HDU 5135 Little Zu Chongzhi's Triangles（贪心）

Little Zu Chongzhi's Triangles

Time Limit: 2000/1000 MS (Java/Others)    Memory Limit: 512000/512000 K (Java/Others)

Total Submission(s): 304    Accepted Submission(s): 180


Problem Description

Zu Chongzhi (429–500) was a prominent Chinese mathematician and astronomer during the Liu Song and Southern Qi Dynasties. Zu calculated the value ofπ to the precision of six decimal places and for a thousand years thereafter no subsequent mathematician computed
a value this precise. Zu calculated one year as 365.24281481 days, which is very close to 365.24219878 days as we know today. He also worked on deducing the formula for the volume of a sphere. 
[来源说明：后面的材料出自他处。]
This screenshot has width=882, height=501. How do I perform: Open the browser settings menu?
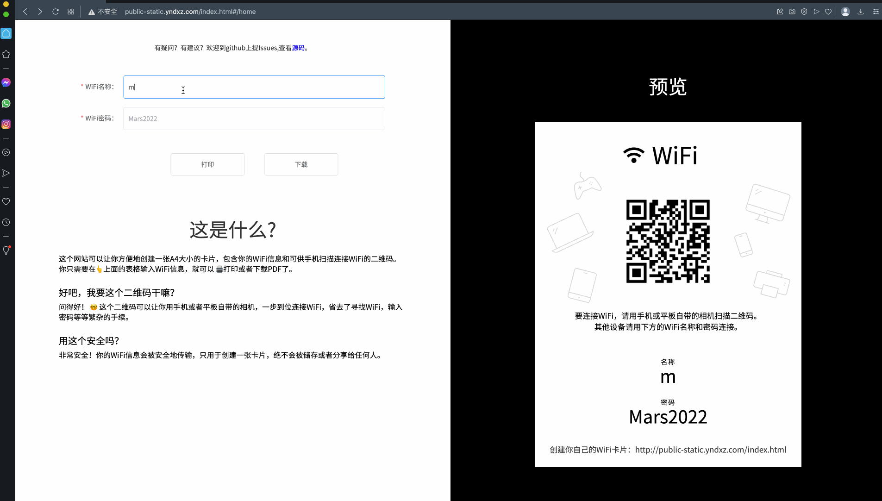click(x=876, y=12)
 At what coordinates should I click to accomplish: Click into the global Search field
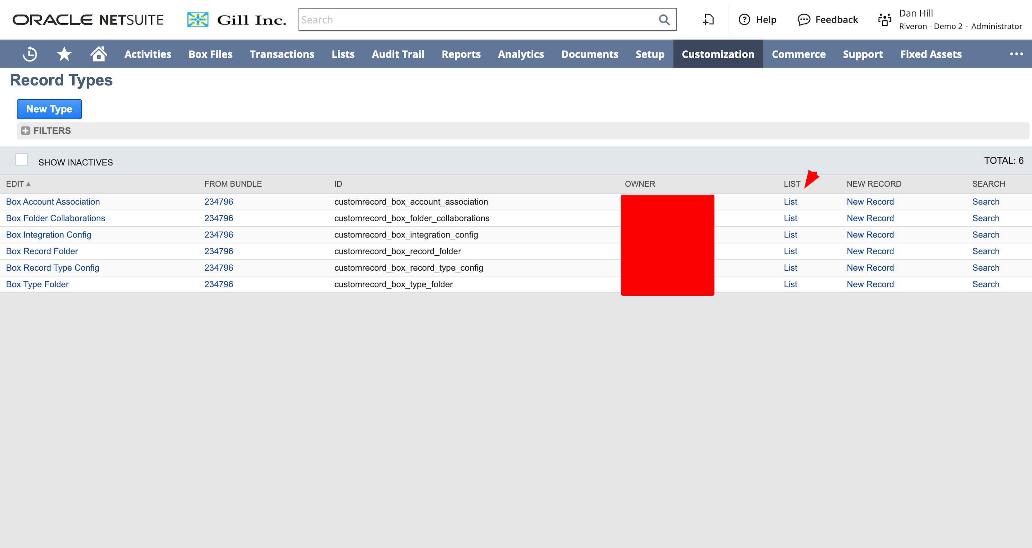[x=477, y=20]
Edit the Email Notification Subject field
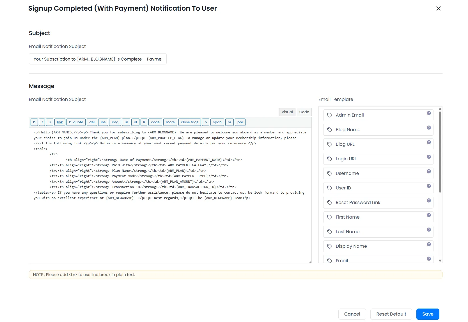The height and width of the screenshot is (322, 468). [x=97, y=59]
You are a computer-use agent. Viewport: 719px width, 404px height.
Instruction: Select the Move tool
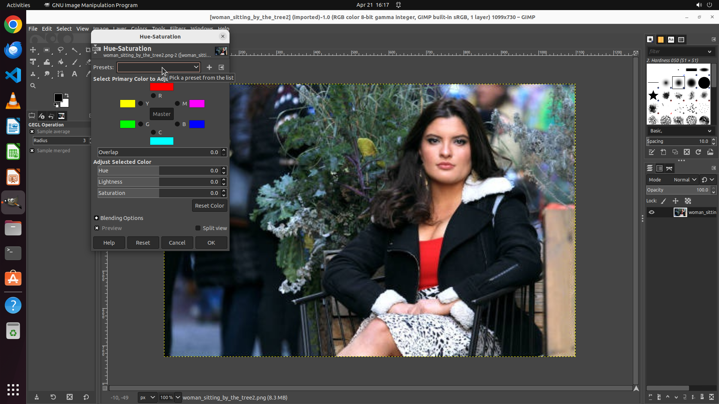coord(33,50)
It is said in some legend story books that when Zu was a little boy, he liked mathematical games. One day, his father gave him some wood sticks as toys. Zu Chongzhi found a interesting problem using them. He wanted to make some triangles by those sticks, and
he wanted the total area of all triangles he made to be as large as possible. The rules were :

1) A triangle could only consist of 3 sticks.

2) A triangle's vertexes must be end points of sticks. A triangle's vertex couldn't be in the middle of a stick.

3) Zu didn't have to use all sticks.

Unfortunately, Zu didn't solve that problem because it was an algorithm problem rather than a mathematical problem. You can't solve that problem without a computer if there are too many sticks. So please bring your computer and go back to Zu's time to help
him so that maybe you can change the history.

 

Input

There are no more than 10 test cases. For each case:

The first line is an integer N(3 <= N<= 12), indicating the number of sticks Zu Chongzhi had got. The second line contains N integers, meaning the length of N sticks. The length of a stick is no more than 100. The input ends with N = 0.

 

Output

For each test case, output the maximum total area of triangles Zu could make. Round the result to 2 digits after decimal point. If Zu couldn't make any triangle, print 0.00 .

 

Sample Input

3
1 1 20
7
3 4 5 3 4 5 90
0

 

Sample Output

0.00
13.64

 

Source

2014ACM/ICPC亚洲区广州站-重现赛（感谢华工和北大）

 

题目大意：

给一些线段的长度，要求将他们组合成一些三角形，使得总面积最大。

解题思路：

根据海伦公式，可以贪心解。即变长越大，三角形面积越大。

所以，将所有边排序后，从大到小，如果最大的三条边可以组成三角形，则采用这种组合；

若无法组成三角形，即第二大和第三大的边之和不大于第一大的边（因已经排序，其他限制不用考虑），则丢弃第一大的边，因为之后的边任意组合也不可能与最大边组成三角形。

参考代码：

#include <algorithm>
#include <iostream>
#include <cstdio>
#include <cmath>
using namespace std;

const int MAXN = 20;
double ans;
int n, l[MAXN];

void init() {
ans = 0;
}

void input() {
for (int i = 0; i < n; i++) {
scanf("%d", &l[i]);
}
}

double calcArea(int i) {
double a = l[i], b = l[i-1], c = l[i-2];
double p = (a + b + c) / 2.0;
return sqrt(p * (p - a) * (p - b) * (p - c));
}

void solve() {
sort(l, l+n);
int i = n - 1;
while (i >= 2) {
if (l[i] <= l[i-1] + l[i-2]) {
ans += calcArea(i);
i = i - 3;
} else {
i = i - 1;
}
}
printf("%.2lf\n", ans);
}

int main() {
while (~scanf("%d", &n) && n) {
init();
input();
solve();
}
return 0;
}